* Assigned task *
Go to the line in the entries below that holds "[Facebook] (97, 991)" and repeat exactly from there through the line that holds "Çerez Politikası (145, 99)", inclusive.

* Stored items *
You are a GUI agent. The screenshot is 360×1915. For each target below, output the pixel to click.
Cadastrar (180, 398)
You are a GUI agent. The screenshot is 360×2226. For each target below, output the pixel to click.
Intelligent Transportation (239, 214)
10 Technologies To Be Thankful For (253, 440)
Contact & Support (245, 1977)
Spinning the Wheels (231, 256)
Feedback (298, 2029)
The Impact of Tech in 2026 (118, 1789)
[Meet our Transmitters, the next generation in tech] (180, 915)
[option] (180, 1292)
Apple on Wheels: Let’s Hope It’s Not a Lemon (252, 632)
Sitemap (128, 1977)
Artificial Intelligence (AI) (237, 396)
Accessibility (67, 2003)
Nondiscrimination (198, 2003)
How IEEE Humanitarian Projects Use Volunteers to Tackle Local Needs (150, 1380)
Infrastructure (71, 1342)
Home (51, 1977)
==
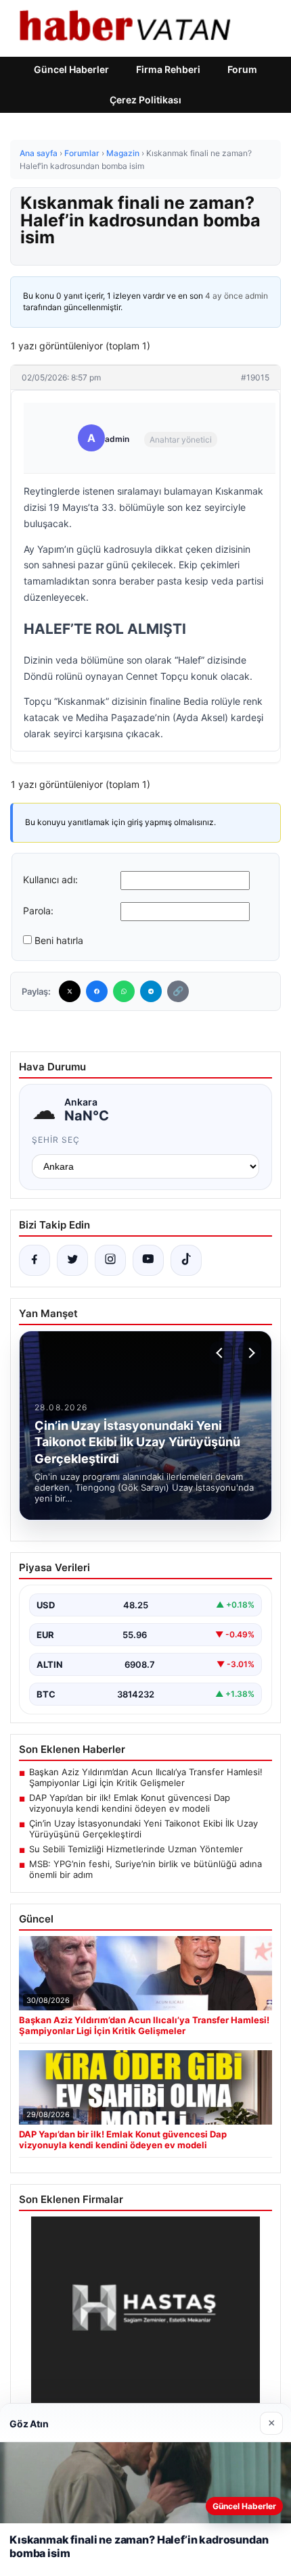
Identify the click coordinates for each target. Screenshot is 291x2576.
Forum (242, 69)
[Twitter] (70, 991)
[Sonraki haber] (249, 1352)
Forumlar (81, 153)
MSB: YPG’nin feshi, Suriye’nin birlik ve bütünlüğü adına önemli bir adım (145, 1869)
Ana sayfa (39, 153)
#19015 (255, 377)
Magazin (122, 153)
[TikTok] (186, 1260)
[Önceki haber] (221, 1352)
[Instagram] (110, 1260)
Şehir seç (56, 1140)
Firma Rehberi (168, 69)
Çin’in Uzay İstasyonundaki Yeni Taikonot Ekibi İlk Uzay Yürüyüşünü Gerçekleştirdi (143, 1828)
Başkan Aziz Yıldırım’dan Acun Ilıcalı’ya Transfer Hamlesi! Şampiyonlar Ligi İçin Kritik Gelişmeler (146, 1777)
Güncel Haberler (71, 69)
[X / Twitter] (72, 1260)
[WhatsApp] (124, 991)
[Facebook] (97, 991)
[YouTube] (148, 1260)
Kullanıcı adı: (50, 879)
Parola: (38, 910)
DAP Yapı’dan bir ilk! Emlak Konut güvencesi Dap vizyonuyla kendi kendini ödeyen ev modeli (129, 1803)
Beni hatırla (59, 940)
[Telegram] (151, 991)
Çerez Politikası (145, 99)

* Task output *
[Facebook] (97, 991)
[YouTube] (148, 1260)
Kullanıcı adı: (50, 879)
Parola: (38, 910)
DAP Yapı’dan bir ilk! Emlak Konut güvencesi Dap vizyonuyla kendi kendini ödeyen ev modeli (129, 1803)
Beni hatırla (59, 940)
[Telegram] (151, 991)
Çerez Politikası (145, 99)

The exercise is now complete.